In a pre-session interview, Speaker-elect Rep. Davy Carter (R) and Sen. Michael Lamoureux (R) said they favored using existing surplus funds and projected revenue growth to shore up a projected $350 million Medicaid shortfall.
“Cuts aren’t the starting point,” Carter told reporters at an Associated Press Managing Editors forum at the state capitol.
“We’re not going to throw people out of a nursing home,” Lamoureux added.
Gov. Mike Beebe (D) has proposed using some surplus money to close the funding gap as well as about $139 million in cuts to services that would affect nursing homes, small businesses, and dental care for citizens.
The two leaders of the General Assembly stressed that the Medicaid shortfall and possible expansion of the program under the guise of the federal health care law would be the overriding issue of the session, which starts next week.
“That issue is going to drive almost every other monetary issue,” said Carter. “It’s the big elephant in the room.”
Neither leader is convinced that a Medicaid expansion – which the federal government has said is an “all or nothing” offer – will offer a solution to the state’s problems.

AVAILABLE DATA

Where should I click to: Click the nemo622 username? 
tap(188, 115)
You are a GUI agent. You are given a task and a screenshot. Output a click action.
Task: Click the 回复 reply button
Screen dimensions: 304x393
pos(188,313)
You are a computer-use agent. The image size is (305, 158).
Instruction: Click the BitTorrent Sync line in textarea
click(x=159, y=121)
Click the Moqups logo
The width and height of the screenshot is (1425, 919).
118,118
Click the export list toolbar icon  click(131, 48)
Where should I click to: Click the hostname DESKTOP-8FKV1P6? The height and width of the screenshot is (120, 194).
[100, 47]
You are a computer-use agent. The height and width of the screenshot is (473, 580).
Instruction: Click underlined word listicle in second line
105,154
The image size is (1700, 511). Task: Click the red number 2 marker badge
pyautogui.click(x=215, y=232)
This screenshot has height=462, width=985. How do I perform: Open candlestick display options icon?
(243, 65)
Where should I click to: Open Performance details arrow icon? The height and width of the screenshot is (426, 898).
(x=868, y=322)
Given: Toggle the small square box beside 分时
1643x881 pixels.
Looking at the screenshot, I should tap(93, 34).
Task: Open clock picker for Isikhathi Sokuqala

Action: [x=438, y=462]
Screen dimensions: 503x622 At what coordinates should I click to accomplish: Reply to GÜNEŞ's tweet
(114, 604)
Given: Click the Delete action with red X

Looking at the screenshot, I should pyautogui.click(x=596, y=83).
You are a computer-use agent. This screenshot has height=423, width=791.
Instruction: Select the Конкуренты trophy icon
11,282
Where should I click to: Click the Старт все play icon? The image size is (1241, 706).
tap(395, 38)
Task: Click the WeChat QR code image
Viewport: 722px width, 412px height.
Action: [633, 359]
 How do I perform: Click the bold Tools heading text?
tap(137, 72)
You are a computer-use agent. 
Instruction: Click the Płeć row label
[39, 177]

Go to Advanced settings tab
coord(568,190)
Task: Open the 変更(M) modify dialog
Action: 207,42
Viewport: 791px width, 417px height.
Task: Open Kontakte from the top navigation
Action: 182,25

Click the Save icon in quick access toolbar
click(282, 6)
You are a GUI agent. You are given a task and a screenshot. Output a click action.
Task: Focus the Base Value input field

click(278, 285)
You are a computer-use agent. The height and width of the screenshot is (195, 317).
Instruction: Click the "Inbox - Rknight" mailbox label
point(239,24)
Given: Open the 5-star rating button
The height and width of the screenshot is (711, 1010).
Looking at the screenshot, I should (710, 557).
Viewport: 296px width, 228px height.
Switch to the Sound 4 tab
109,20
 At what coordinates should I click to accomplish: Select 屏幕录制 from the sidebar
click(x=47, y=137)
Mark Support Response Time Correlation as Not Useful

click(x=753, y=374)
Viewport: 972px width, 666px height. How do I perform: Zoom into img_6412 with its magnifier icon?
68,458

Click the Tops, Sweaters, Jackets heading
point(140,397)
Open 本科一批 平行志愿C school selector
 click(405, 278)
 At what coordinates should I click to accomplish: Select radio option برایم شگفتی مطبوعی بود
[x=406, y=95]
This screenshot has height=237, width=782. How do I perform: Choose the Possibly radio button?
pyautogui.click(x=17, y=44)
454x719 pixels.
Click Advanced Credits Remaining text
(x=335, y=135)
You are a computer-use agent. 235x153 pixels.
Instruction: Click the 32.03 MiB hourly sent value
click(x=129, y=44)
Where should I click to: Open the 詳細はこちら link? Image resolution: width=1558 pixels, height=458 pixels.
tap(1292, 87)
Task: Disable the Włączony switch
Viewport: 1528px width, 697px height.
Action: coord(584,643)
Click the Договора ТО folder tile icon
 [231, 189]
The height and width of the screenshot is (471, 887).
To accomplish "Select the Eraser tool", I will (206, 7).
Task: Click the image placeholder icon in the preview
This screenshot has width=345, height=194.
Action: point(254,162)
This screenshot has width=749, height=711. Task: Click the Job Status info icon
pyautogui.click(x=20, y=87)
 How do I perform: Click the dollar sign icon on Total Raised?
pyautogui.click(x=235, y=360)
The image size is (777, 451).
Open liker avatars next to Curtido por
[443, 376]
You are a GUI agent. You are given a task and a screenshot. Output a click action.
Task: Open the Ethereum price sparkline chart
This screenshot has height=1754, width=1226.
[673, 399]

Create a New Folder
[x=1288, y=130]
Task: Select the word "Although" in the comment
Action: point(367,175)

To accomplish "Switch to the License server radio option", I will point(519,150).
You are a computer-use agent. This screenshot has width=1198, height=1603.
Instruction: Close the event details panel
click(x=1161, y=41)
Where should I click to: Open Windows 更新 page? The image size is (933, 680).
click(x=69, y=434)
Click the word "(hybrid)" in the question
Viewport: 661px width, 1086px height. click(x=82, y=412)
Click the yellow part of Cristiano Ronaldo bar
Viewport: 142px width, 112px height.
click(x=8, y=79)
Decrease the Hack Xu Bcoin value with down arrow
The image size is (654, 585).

WHAT THE EXERCISE ASKS
Pick up the passage on the Medicaid shortfall and the coming legislative session where it stops, and continue it after its last sentence.

RESULT OF THE TASK
Lamoureux said he felt when the session started and legislators could spend more time debating pros and cons, he felt a compromise would emerge. He also said that the learning curve for members was evolving.
“When I meet with outside [health care] groups, I feel like I learn something new, I feel like I learn something I should have known 6 months ago,” said Lamoureux.
Carter said he had concerns about an expansion increasing the state’s population to being one-third supported by Medicaid.
“I’m not sold on it yet,” he said. “I’m focused solely on the math.”
The math may be difficult with the federal government’s interpretation that states must fully engage in Medicaid expansion, not grow the program incrementally.
“All or nothing takes away the ability to negotiate something,” Lamoureux said. He expounded on some conservative reforms he felt members would push for, such as scaling back on services, drug testing, and co-pays for Medicaid users.
Both leaders said that there would still be discussion and potential for tax cuts, even with the Medicaid debate.
Lamoureux said a sales tax break on energy for manufacturers and a tax break on parts taxed for plant expansions would be debated. Carter has led an effort to look at reforming the state income tax.
Beebe has proposed further reducing the grocery tax, which could cost about $70 million from the state coffers.